====== Input rows

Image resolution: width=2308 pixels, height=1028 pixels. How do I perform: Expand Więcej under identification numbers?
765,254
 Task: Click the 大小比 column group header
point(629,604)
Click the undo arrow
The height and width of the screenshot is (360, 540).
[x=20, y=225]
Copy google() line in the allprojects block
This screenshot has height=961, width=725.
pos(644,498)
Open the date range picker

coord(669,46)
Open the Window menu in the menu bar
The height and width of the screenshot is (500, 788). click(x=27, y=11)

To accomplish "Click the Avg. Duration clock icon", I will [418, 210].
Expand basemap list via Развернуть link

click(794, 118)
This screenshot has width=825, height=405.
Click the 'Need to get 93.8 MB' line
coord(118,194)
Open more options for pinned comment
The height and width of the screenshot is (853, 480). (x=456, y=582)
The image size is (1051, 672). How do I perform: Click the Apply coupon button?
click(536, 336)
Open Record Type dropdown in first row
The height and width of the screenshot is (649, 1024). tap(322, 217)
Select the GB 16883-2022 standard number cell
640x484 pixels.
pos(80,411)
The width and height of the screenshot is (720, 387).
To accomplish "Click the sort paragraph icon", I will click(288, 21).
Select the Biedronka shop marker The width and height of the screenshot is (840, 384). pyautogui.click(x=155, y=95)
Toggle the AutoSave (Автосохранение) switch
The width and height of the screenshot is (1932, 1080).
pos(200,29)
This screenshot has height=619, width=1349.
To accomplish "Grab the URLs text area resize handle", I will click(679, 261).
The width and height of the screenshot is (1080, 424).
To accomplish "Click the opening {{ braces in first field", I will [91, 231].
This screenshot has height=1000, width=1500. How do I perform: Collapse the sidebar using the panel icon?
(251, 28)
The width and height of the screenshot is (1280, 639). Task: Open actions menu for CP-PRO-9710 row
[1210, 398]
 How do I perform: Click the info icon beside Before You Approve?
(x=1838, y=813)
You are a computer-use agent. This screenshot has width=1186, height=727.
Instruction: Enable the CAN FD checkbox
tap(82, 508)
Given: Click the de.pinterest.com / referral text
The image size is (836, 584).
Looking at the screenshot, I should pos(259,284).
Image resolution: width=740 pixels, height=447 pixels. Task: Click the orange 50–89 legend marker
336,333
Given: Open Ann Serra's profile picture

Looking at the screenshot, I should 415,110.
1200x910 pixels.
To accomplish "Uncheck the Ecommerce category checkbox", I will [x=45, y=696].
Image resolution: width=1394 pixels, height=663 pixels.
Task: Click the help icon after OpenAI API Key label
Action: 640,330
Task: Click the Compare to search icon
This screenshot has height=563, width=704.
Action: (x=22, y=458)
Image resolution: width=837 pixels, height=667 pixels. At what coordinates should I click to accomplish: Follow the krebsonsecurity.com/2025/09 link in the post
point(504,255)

============

[Given request]
Please rewrite the lines from the one with "This screenshot has height=619, width=1349." to the one with "tap(82, 508)", keeping the requests and raising every coordinate in the answers by 54.

[Answer to this exercise]
This screenshot has height=619, width=1349.
To accomplish "Grab the URLs text area resize handle", I will click(733, 315).
The width and height of the screenshot is (1080, 424).
To accomplish "Click the opening {{ braces in first field", I will [145, 285].
This screenshot has height=1000, width=1500. How do I perform: Collapse the sidebar using the panel icon?
(305, 82)
The width and height of the screenshot is (1280, 639). Task: Open actions menu for CP-PRO-9710 row
[1264, 452]
 How do I perform: Click the info icon beside Before You Approve?
(x=1892, y=867)
You are a computer-use agent. This screenshot has width=1186, height=727.
Instruction: Enable the CAN FD checkbox
tap(136, 562)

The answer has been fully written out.